• WHAT NEEDS TO BE DONE: Reproduce the lines below word for word, omitting the pictures.

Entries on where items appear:
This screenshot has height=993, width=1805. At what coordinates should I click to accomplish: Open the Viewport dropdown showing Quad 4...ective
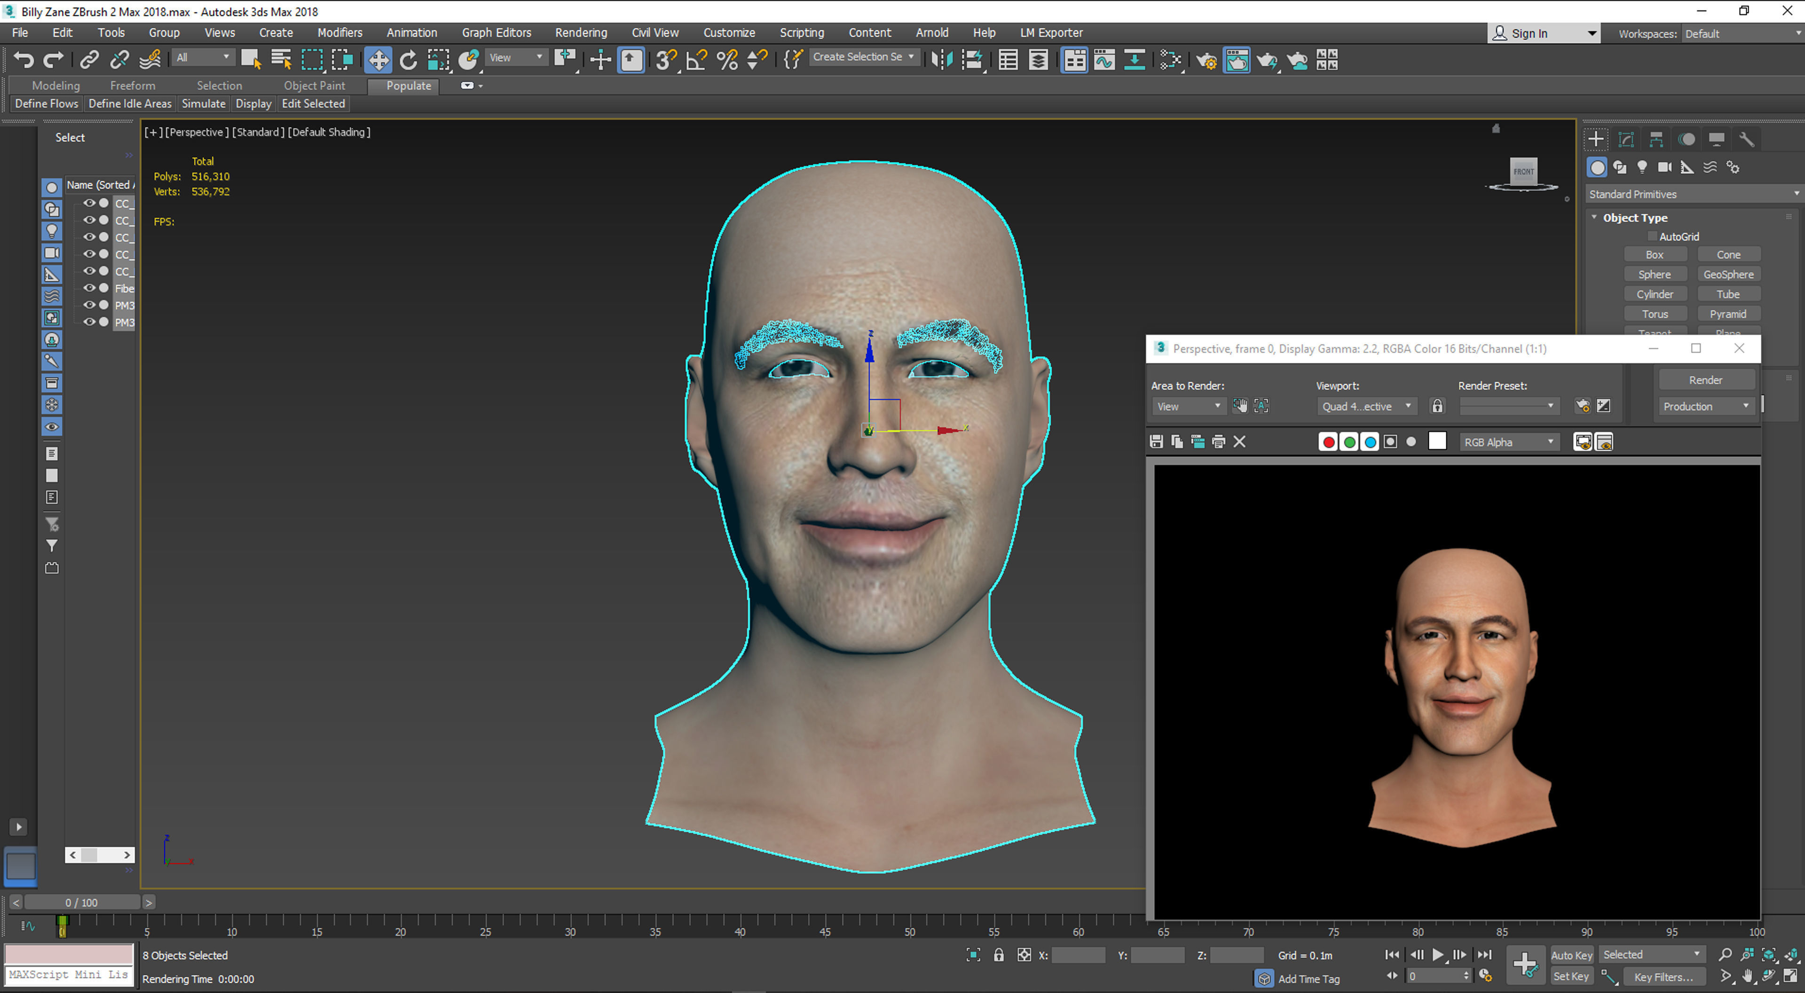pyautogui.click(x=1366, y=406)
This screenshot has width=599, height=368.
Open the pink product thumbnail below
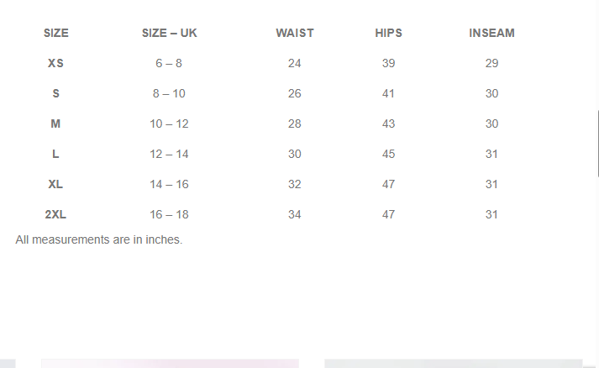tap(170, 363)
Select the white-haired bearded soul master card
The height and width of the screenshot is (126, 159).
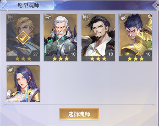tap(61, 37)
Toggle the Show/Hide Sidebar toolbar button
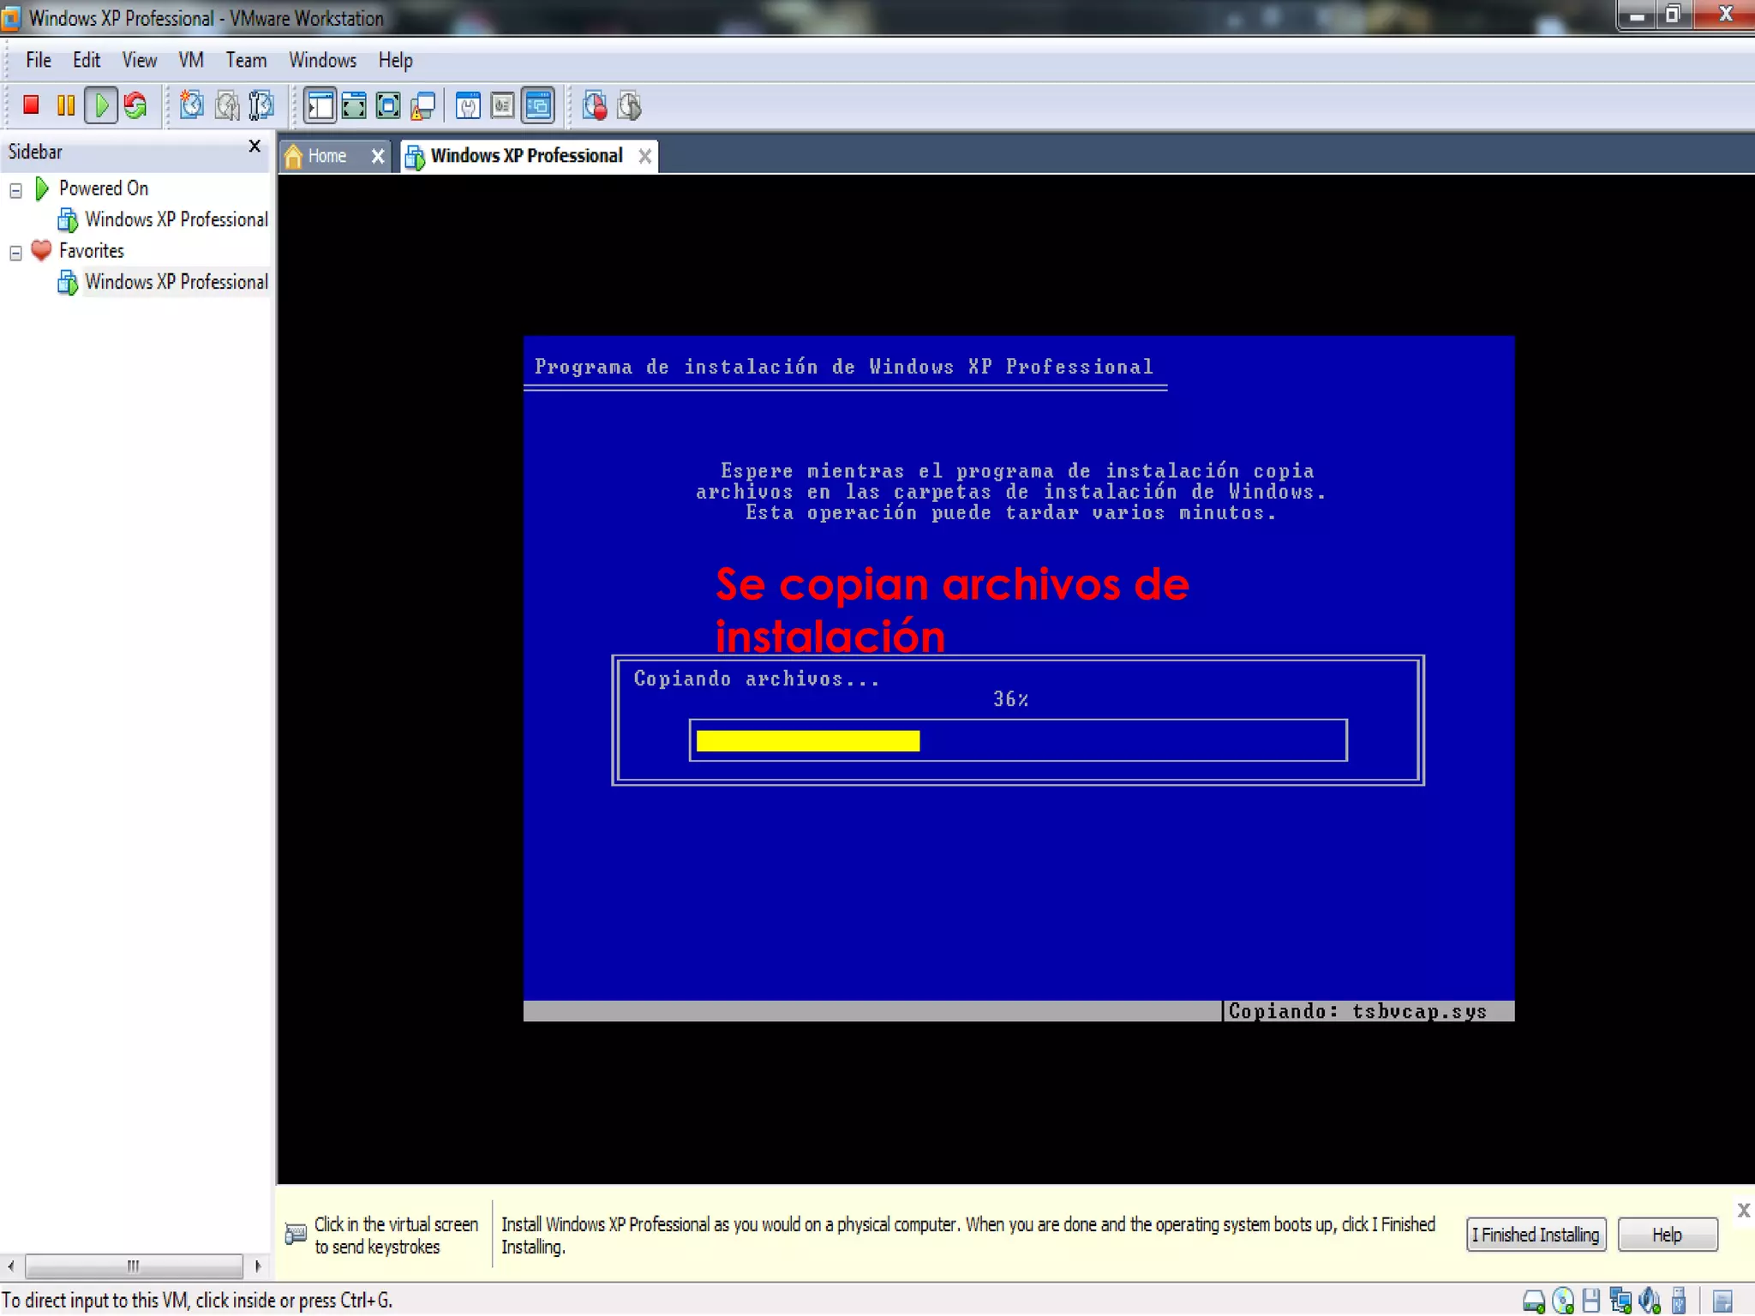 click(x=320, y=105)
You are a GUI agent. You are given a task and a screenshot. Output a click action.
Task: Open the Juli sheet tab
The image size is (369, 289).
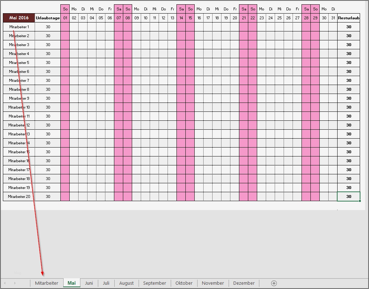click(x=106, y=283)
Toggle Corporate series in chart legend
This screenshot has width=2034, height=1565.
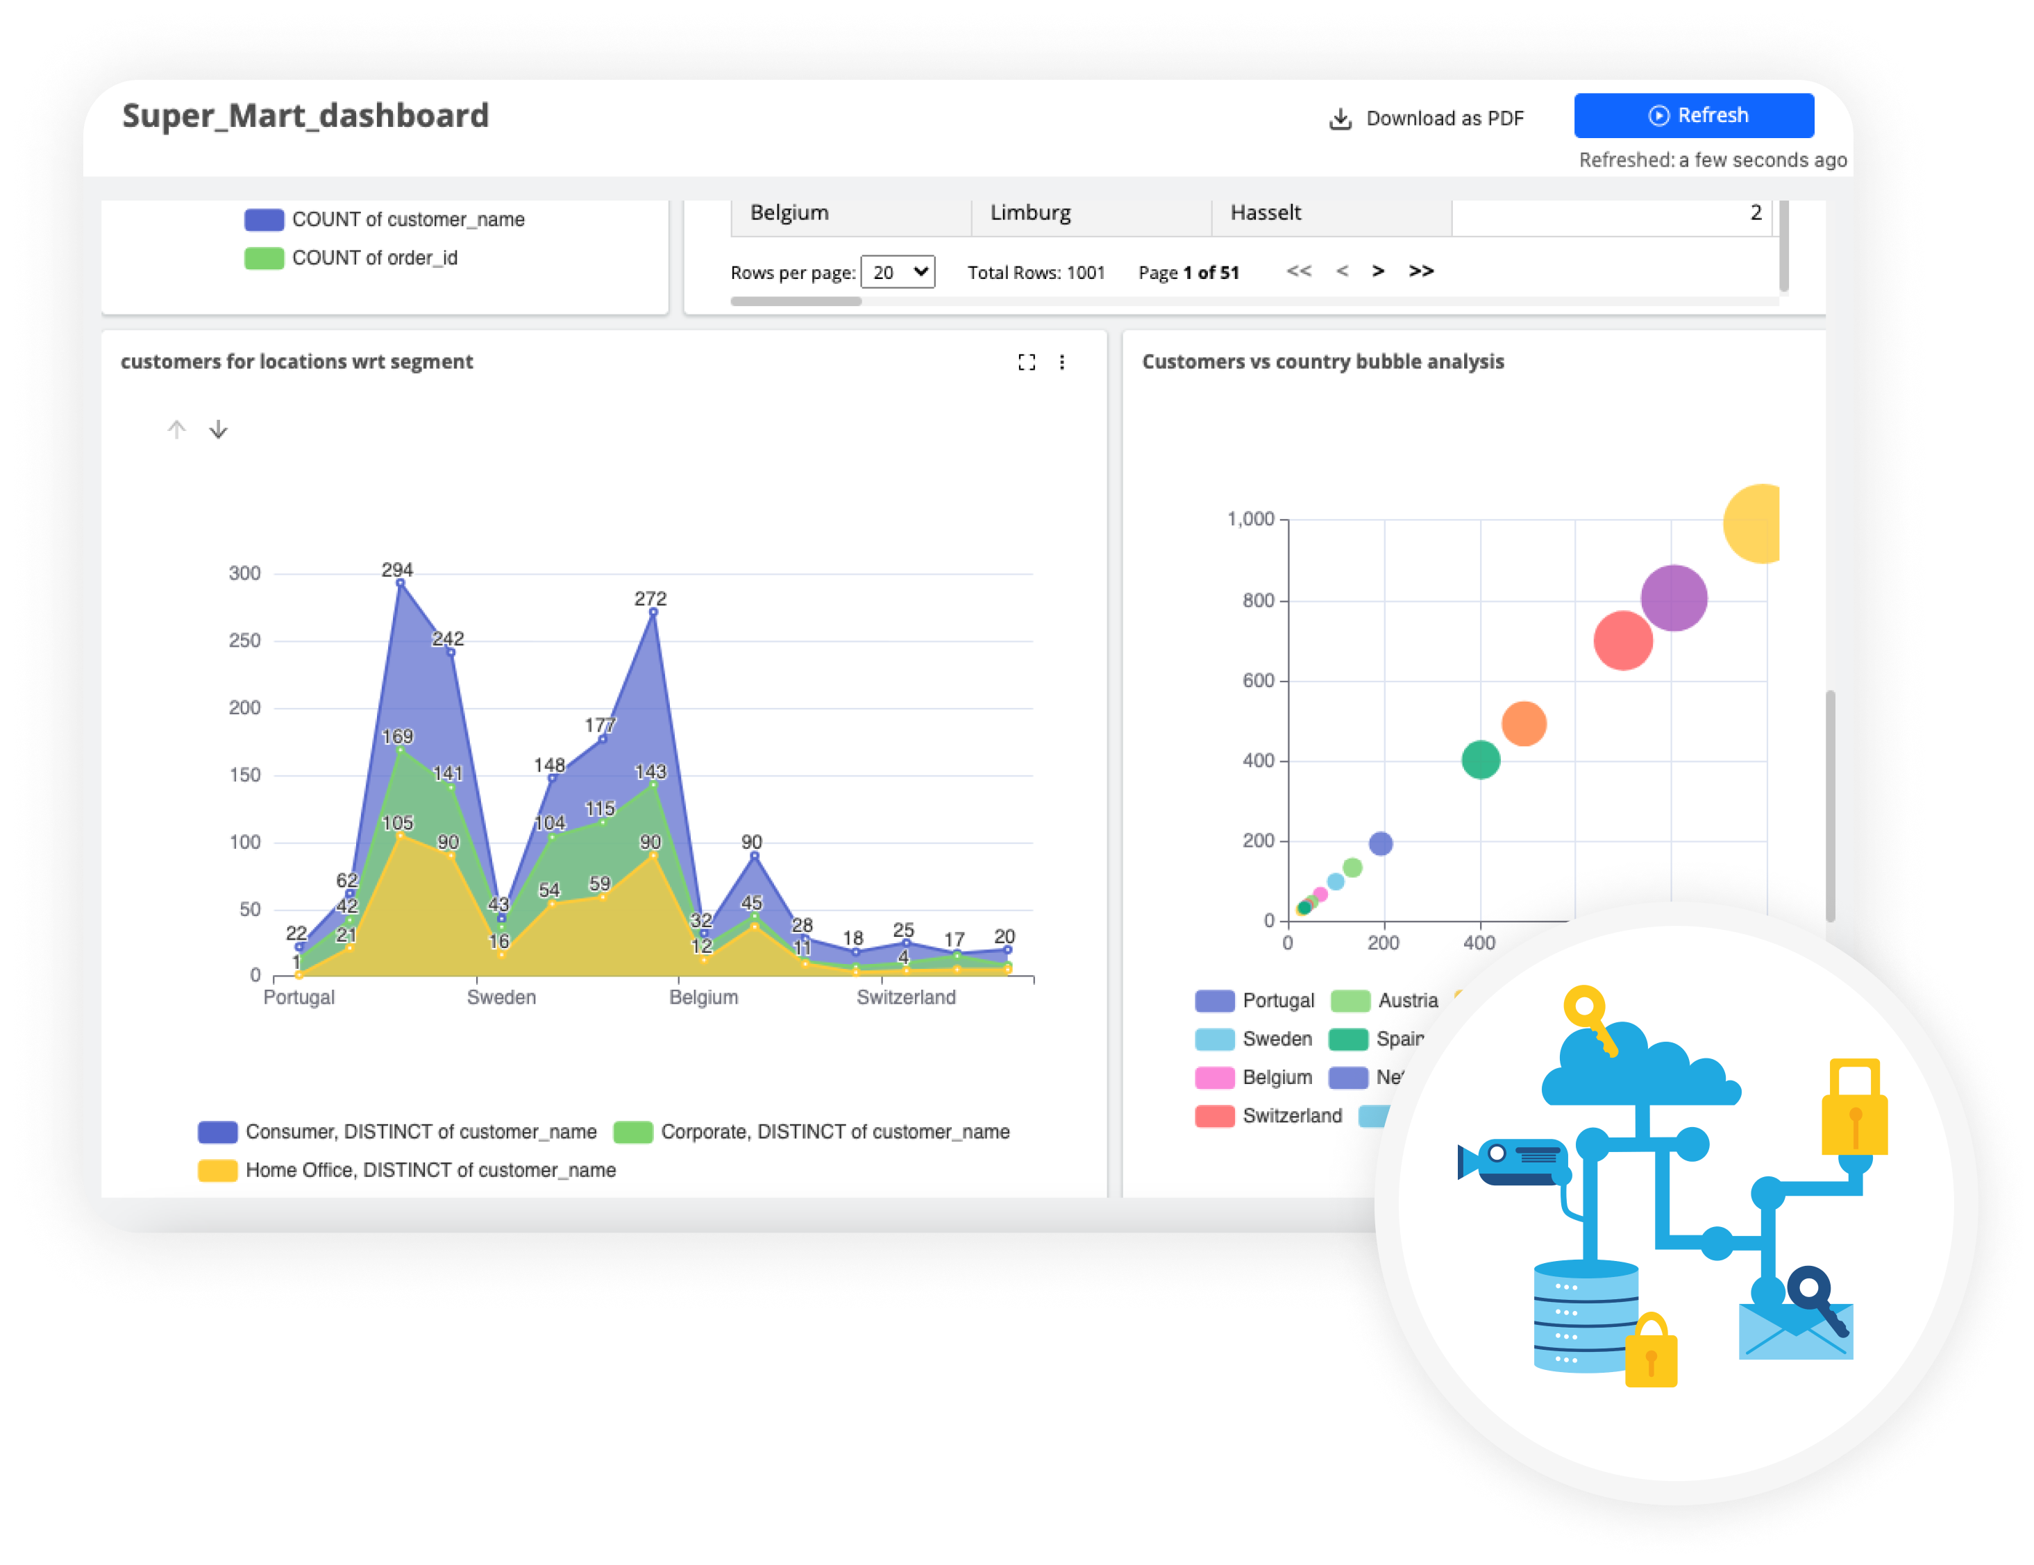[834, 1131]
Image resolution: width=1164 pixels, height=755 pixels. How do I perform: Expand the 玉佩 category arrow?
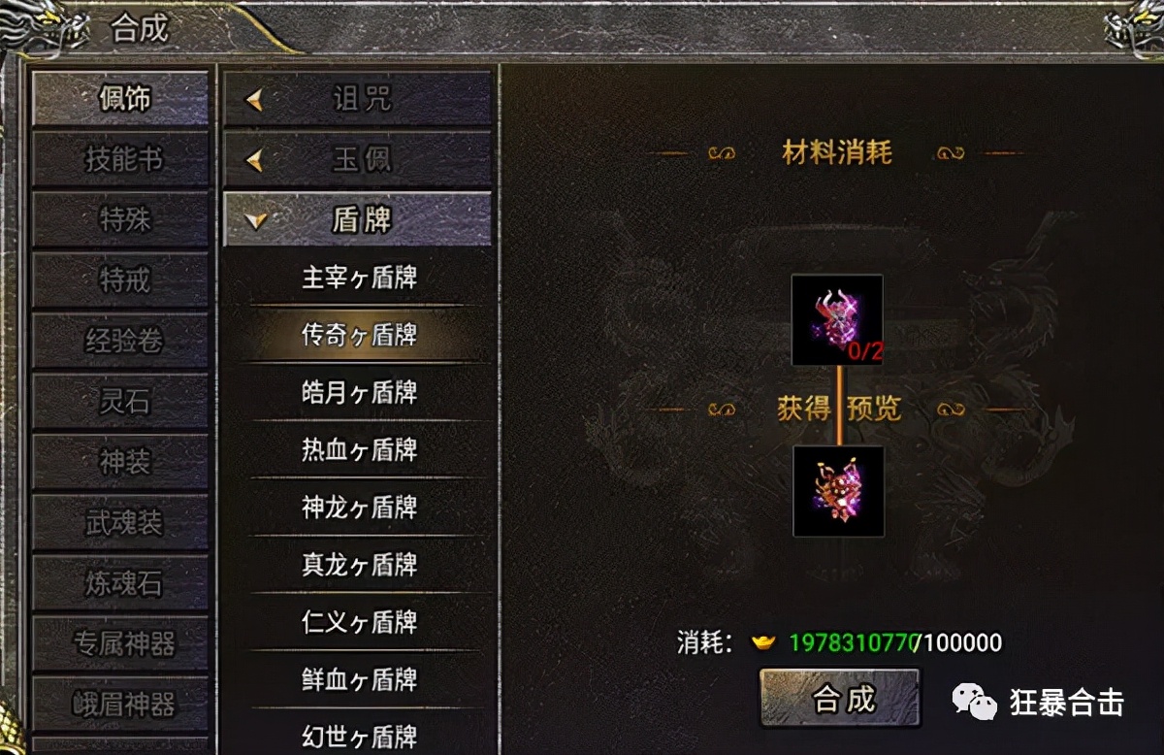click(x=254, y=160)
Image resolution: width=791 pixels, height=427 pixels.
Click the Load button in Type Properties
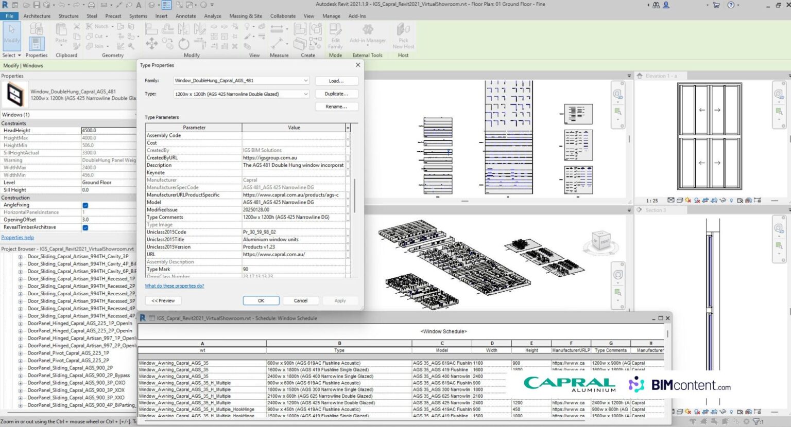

• SOLUTION:
This screenshot has height=993, width=1805. At what coordinates should I click to accomplish: Open the Viewport dropdown showing Quad 4...ective
pyautogui.click(x=1366, y=406)
This screenshot has width=599, height=368.
Open the pink product thumbnail below
tap(170, 363)
Select the white-haired bearded soul master card
The height and width of the screenshot is (126, 159).
tap(61, 37)
Toggle the Show/Hide Sidebar toolbar button
 click(x=320, y=105)
You are a GUI agent. You are given a task and a screenshot. Output a click action.
Task: Open the Juli sheet tab
The image size is (369, 289).
click(x=106, y=283)
Toggle Corporate series in chart legend
This screenshot has width=2034, height=1565.
[834, 1131]
Image resolution: width=1164 pixels, height=755 pixels. How do I perform: Expand the 玉佩 category arrow?
click(x=254, y=160)
Image resolution: width=791 pixels, height=427 pixels.
Click the Load button in Type Properties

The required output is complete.